While I’ve certainly been enjoying my time with Dead State so far, I do feel the need to issue a complaint, though it is a complaint that is certainly not unique to this particular game. Way back at the beginning of this review I noted I was surprised that DoubleBear announced the game was fully released and no longer Early Access. This is because, after playing several iterations of the game: Alpha, Demo, Beta, and Early Access, I honestly can’t tell what qualified the current build for “Full Release.” Many bugs and inconsistencies that I went along with in Early Access are still present.

Now let me be clear; DoubleBear ran an excellent Kickstarter campaign: delivering on every feature they promised, providing monthly updates on progress and constant patches. They have done far better than most Kickstarted games in the press recently, and I do consider the game feature complete. It's just not exactly working as intended in all areas. My hope is, based on the level of communication and dedication DoubleBear displayed through their Kickstarter, they will eventually squash the remaining issues. But it makes me wonder: why not leave it in Early Access to give the polish it deserved and needed? This isn’t AAA; there are no arbitrary deadlines set by demanding overlords and, from where I sit, it seems the hasty removal of the Early Access label hurt Dead State's release more than it helped. I know lots of games have Day 1 patches, even major titles like Dragon Age Inquisition. DoubleBear certainly is not working with the same level of resources as EA and Bioware, but how did this become an industry standard even for Indies?  
Before I go back to boarding up the windows and stockpiling canned goods along with other non-perishables, I want to stress that I DO recommend picking up Dead State.

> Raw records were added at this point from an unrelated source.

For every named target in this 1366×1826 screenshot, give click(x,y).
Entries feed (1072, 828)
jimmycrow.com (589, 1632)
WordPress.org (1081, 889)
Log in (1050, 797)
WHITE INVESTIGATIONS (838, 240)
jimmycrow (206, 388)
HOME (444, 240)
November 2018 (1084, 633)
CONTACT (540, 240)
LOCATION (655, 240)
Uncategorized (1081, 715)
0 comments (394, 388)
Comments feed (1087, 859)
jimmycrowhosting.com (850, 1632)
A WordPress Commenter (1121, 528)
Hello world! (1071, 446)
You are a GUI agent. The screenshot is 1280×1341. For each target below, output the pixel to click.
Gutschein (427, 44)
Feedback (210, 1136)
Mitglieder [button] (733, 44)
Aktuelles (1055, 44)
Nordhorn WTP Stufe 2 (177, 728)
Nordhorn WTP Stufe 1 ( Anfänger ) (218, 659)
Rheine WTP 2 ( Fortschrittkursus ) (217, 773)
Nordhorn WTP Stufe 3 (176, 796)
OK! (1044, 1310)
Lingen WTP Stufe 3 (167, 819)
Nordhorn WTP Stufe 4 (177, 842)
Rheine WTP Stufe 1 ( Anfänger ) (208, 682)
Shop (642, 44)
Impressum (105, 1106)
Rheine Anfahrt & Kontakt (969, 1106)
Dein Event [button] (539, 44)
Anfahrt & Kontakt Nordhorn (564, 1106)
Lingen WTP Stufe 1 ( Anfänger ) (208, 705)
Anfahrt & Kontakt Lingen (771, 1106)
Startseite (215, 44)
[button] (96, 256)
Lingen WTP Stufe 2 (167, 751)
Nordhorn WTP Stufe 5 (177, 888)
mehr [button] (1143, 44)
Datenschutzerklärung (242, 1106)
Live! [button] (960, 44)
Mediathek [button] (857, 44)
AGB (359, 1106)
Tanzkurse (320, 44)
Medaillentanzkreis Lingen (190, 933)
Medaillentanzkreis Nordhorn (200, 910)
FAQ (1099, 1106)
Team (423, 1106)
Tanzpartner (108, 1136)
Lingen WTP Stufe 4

Don’t let my remarks in the paragraph above drive you off from what I feel is a worthwhile game. While most zombie games are about action or horror, ultimately Dead State is a narrative-heavy game that is as much about how pockets of humanity can cope with disasters on a scale they can’t possibly control as it is about killing zombies and making experience bars go up. Dead State is currently available on Steam for $29.99 USD I encourage you brave survivors to go check it out. Good luck, and don't get bitten.